Around midnight, if you're still standing, The Box will just be warming up. Walker's Court has always had a certain reputation, and The Box leans into it with both hands and possibly a whip. Halloween here is burlesque meets Hieronymus Bosch, and you either love it or you're definitely in the wrong postcode. Bring your sense of humour and leave your judgement at the door — you weren't using it anyway.

But here's what you need to understand about Halloween in Soho: it's not about hitting every spot on some exhaustive list. It's about the fact that you can start at The French House nursing a half-pint (they still don't do full ones) surrounded by people who might be artists or might be lunatics or might be both, and somehow end up at dawn watching the street cleaners on Berwick Street while discussing philosophy with someone dressed as a sexy Caravaggio painting.

It's about the way Soho Theatre always manages to programme something perfectly weird for Halloween week — some dark comedy that makes you laugh so hard you forget you're also mildly disturbed. It's about stumbling past Soho Revue and seeing candlelight flicker in a gallery window, some installation about mortality that looks accidentally perfect framed by the street.

The neighbourhood does this thing on Halloween where it becomes both more and less itself. More theatrical, more excessive, more willing to commit to the bit. But also more honest, somehow. Less apologetic. Because if you can't be strange in Soho on Halloween, where can you be strange?

By 2am, the whole postcode feels like it's vibrating on a different frequency. Someone's organised an impromptu ghost tour of the basements under Dean Street — the old smugglers' tunnels that may or may not exist, depending on who you ask and how much they've had to drink. NQ64 is still going strong, all neon and nostalgia, people settling feuds over Street Fighter like it's pistols at dawn.

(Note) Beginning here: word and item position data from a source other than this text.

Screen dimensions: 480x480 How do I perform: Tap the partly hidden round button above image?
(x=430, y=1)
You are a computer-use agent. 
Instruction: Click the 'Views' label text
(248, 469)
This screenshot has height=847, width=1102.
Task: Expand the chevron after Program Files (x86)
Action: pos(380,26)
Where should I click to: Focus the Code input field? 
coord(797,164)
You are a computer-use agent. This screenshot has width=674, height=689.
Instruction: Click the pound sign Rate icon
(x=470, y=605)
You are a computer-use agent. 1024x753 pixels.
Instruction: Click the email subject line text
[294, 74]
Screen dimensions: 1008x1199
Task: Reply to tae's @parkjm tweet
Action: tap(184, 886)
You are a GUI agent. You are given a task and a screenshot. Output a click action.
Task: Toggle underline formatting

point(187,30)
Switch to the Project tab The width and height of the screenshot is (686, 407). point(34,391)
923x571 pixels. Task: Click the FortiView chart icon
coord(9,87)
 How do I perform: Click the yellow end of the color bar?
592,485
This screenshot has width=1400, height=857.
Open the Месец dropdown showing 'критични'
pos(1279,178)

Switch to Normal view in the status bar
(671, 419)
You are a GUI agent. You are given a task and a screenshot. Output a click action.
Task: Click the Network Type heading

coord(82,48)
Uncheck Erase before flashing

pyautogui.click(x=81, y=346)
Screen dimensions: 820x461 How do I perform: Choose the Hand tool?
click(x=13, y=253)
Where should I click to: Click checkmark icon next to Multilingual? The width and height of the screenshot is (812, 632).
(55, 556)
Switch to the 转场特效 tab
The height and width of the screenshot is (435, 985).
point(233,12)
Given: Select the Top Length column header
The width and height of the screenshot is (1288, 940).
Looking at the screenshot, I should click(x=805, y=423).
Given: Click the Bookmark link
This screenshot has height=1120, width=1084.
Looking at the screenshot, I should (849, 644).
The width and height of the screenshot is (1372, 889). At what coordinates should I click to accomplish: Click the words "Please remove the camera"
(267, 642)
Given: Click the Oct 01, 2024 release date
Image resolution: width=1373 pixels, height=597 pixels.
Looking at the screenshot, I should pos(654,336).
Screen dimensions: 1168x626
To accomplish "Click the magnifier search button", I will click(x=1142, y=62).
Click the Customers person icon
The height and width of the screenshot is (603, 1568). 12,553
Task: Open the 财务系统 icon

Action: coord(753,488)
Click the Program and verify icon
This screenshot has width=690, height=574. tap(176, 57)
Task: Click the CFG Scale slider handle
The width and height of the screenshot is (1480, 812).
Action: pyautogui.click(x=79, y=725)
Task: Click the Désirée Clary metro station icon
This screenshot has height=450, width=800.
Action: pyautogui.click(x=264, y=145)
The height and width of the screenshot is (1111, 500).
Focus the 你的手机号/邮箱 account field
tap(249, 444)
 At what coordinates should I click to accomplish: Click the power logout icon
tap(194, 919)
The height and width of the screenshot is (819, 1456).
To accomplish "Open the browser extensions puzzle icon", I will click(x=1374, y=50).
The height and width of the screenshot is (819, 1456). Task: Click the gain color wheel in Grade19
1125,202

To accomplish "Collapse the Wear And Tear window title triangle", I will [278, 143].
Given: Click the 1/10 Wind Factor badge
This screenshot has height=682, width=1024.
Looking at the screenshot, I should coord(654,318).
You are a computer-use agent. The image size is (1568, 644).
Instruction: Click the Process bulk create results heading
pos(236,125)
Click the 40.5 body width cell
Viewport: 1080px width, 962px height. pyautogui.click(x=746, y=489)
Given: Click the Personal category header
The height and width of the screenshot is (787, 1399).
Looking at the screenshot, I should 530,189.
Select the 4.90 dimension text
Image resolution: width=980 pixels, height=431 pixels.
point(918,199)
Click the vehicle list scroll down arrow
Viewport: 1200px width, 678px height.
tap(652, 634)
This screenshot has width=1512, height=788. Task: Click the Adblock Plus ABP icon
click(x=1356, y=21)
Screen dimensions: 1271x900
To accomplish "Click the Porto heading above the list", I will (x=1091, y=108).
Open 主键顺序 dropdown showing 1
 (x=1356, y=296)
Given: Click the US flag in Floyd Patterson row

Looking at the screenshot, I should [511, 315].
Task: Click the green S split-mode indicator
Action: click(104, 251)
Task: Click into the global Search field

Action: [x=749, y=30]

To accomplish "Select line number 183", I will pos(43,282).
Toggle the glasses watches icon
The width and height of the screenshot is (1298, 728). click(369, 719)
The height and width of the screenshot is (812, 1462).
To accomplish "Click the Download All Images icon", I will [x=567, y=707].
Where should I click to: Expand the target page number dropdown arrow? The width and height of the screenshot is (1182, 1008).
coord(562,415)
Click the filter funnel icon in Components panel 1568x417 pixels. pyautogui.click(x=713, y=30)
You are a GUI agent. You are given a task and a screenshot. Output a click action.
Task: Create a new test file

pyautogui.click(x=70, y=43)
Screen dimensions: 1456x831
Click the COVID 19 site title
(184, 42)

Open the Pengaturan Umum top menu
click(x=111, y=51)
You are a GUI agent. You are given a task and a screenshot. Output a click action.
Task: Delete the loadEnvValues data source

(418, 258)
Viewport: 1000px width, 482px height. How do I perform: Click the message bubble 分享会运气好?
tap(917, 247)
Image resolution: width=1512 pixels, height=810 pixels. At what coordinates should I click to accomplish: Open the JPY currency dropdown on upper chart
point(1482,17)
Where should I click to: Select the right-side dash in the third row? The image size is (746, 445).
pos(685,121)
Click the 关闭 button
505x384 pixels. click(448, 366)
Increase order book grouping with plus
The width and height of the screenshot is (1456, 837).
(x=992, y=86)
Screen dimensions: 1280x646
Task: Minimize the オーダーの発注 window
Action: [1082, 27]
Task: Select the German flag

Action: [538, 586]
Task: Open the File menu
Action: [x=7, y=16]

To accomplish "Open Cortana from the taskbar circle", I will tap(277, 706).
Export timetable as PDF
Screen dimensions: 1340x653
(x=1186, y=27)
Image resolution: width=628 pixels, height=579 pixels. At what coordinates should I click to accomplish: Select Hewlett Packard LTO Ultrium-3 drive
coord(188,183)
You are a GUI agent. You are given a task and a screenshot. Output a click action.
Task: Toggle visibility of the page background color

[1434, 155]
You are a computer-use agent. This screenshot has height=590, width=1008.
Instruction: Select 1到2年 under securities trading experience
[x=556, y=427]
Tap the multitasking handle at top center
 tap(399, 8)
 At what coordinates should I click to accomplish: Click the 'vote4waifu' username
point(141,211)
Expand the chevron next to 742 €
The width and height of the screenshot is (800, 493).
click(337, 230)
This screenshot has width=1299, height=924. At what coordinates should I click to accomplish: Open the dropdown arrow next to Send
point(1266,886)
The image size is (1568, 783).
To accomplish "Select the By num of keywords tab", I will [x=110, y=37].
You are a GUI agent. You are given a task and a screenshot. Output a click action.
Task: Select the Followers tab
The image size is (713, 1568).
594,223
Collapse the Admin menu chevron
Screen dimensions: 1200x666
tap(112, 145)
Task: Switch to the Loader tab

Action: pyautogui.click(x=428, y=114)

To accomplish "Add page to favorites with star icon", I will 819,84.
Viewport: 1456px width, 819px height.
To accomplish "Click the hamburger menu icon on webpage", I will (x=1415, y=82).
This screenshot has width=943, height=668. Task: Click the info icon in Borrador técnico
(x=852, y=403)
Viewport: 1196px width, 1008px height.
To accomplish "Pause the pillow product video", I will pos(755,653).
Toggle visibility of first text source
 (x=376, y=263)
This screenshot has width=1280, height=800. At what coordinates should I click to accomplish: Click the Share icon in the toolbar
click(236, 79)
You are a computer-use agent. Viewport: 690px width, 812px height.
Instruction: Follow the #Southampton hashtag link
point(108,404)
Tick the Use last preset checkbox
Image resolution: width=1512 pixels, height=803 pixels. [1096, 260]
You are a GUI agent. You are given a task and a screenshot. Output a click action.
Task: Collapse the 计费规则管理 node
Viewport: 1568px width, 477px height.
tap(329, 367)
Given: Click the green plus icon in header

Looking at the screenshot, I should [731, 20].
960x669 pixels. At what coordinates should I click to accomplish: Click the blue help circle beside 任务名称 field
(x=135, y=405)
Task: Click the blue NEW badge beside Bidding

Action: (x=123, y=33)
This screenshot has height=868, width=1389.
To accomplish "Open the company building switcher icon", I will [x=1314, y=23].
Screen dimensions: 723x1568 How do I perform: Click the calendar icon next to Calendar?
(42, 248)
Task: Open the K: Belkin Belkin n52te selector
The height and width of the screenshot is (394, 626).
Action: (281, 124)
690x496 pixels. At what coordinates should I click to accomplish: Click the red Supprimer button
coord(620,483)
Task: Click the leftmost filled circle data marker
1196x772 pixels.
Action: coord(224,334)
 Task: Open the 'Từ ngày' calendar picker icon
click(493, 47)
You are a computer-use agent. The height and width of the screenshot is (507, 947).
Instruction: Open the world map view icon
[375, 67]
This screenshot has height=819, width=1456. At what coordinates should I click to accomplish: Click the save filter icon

And then, eventually, inevitably, you find yourself back where you started. Maybe at Swift's basement bar this time, quieter now, the Halloween chaos fading into something softer. Or on a corner of Old Compton Street as the sky starts to lighten, watching the last of the drag queens heading home in sensible trainers, wings folded until next time.

Soho on Halloween isn't about the spooky or the scary. It's about transformation, sure, but mostly it's about permission. Permission to be weirder, louder, more yourself or more someone else entirely. The neighbourhood's been giving that permission for centuries — to artists and outcasts, to dreamers and dealers, to anyone who needed a place where strange was the baseline rather than the exception.

The costumes come off, but the feeling lingers. That sense that for one night, the city's creative chaos aligned perfectly with the calendar. That Soho showed you exactly what it's always been: part saint, part sinner, and on Halloween, wearing both masks at once and somehow making it work.

Which is, when you think about it, just Soho being Soho. The rest of the year just doesn't notice quite as much.